Some of his pundit defenders claimed this was just an oversight.

It rather stretches credulity to believe this was an oversight.

It was what it was. It was the president tweaking the Speaker in a most public way.

Then, throughout the speech, the Speaker returned the favor with moans and groans as the president set forth his accomplishments. The Speaker did not see them as such and sighed her disdain.

The president, ever the showman and clearly wanting to set a new precedent for lessening the stature of the occasion, called on his wife to pin the presidential Medal of Freedom on Rush Limbaugh.

Of course, the idea that a talk radio shock-jock should be given the Medal of Freedom during a State of the Union speech was, in and of itself, a significant injury to the purpose of the evening.

The speech had some good parts, but they were buried beneath its staging.

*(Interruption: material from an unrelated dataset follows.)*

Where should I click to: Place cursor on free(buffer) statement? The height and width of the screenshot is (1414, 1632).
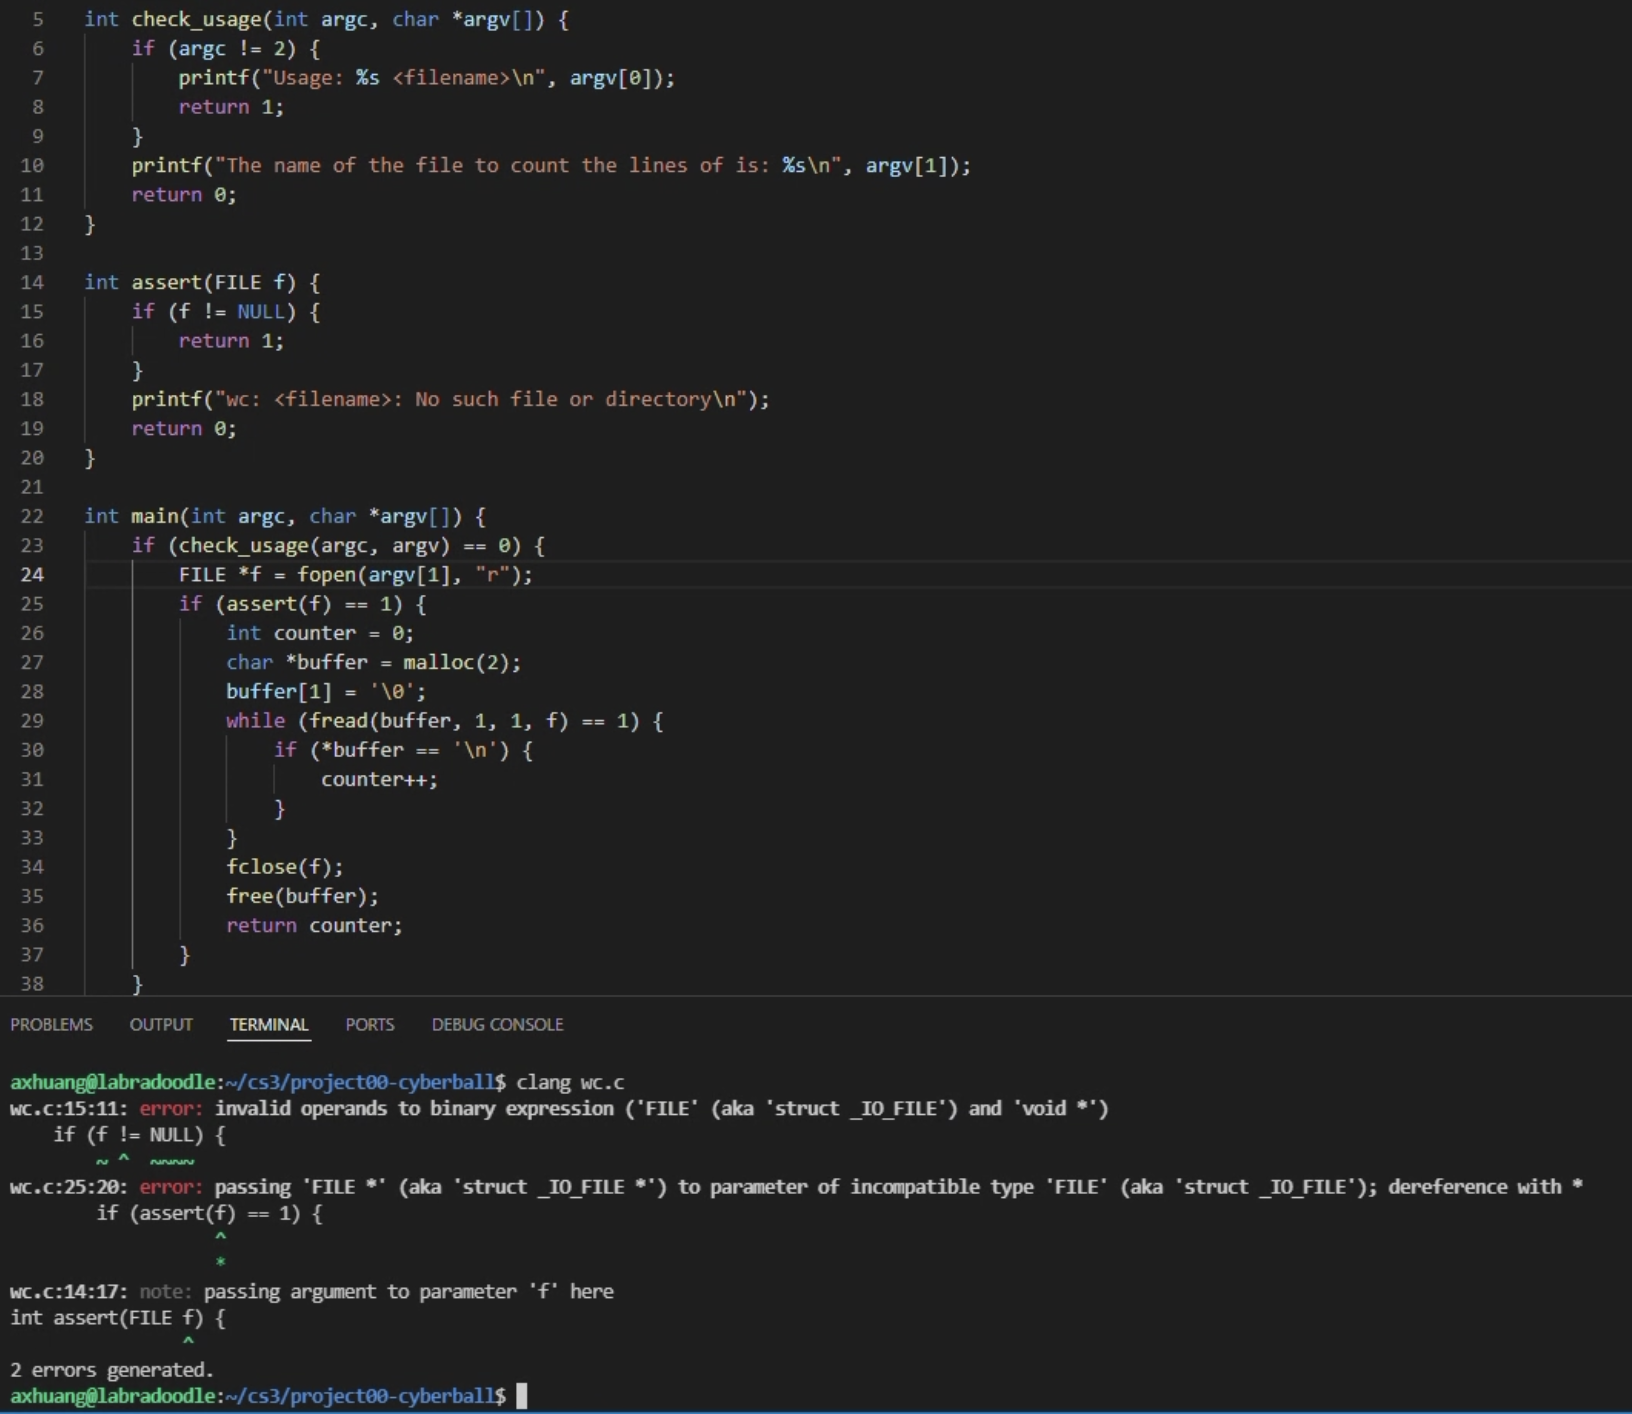[301, 896]
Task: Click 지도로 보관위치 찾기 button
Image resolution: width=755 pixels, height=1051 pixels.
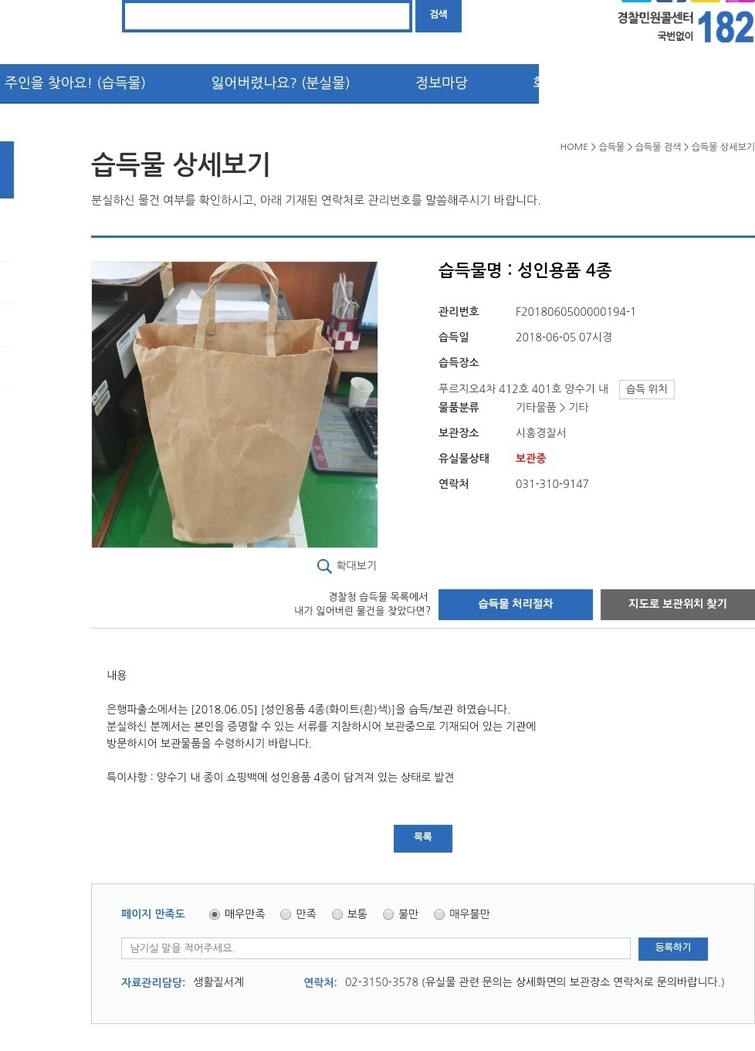Action: (678, 604)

When it was over, in one of the more bizarre conclusions ever observed, the Speaker, standing behind the president, tore up her paper copy of the speech.

She did not do this casually. She tore away at it with purpose.

The Speaker marched off to give her press conference where she proclaimed that the president’s speech was all lies and untruths.

Thus she had to eviscerate the paper upon which it was written and which had been so unceremoniously handed to her.

She had to do it.

Some said that the president had driven the Speaker over the edge.

She had come to Washington as a rational, thoughtful, liberal congresswoman and risen to the second most important position in our government.

But now the president had driven her crazy.

Maybe.

Tormenting the poor pieces of paper on which the speech was written does not have many other plausible explanations.

It definitely left the viewers, the people of the nation and the world, a bit stunned.

Or maybe the answer is that this was not really the State of the Union.

It was a rehearsal for a “Saturday Night Live” skit: a performance with the actors being the Congress and the president.

The president loves to perform. What better stage than the State of the Union?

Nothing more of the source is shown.